If you’re smoking a bowl a couple of times a week, getting the newest in pot-related gear, and snacking like it’s going out of style, it may be time to do an audit of how much you’re spending on your legal weed.
According to the Colorado Pot Guide, the cost of an ounce of pot ranges between $100-$300 dollars depending on where you purchase it.
If you purchase just one ounce a month you’re spending $1200-$3600 in pot each year. That’s almost like shoving $20 bills into your bong and smoking it up. And, we haven’t even factored in the snacking costs.
For many people who embrace the 420 life, the expense may not always be top of mind. And, I’m not saying what you should or shouldn’t do. But your pot habit can be painful to your bottom line.
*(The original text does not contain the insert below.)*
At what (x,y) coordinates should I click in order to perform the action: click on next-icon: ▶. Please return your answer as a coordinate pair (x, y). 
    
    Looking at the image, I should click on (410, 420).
Instead of always having a reserve at home perhaps you could just indulge at your favorite concert like everyone else does?
When factoring in the cost of pot also consider the potential for losing your job if your employer does drug checks. In Colorado, employers have the right to terminate employment for off-the-job cannabis consumption, even if it’s medicinal.
Lack of research before purchases.
The first two expensive habits were pretty specific. This one, though, applies to most people.
Many of us make big (and small) purchases without doing research. I can’t even begin to tell you what a difference doing basic research on my purchases has made to my finances. I’ve discovered that there is always a deal to be found on any item I want to buy.
For example, if you hope to purchase a car, spend some time researching the following: gas mileage, if the car has had any recalls, cost for maintaining it, and if there is a place where you could buy it for less than the listed price.
There is no reason to purchase clothing at the listed price. It always goes on sale. By researching ways to get rebates on spending, savings apps, and places where you could purchase the same items at a discounted price.
Research doesn’t have to be an annoying and onerous process. And it’s at the heart of how I have been able to save substantial amounts of money on trips, shopping, and even my home purchase.
Once you kick your expensive habits to the curb, you will be more likely to have more money to spend on things that really matter to you.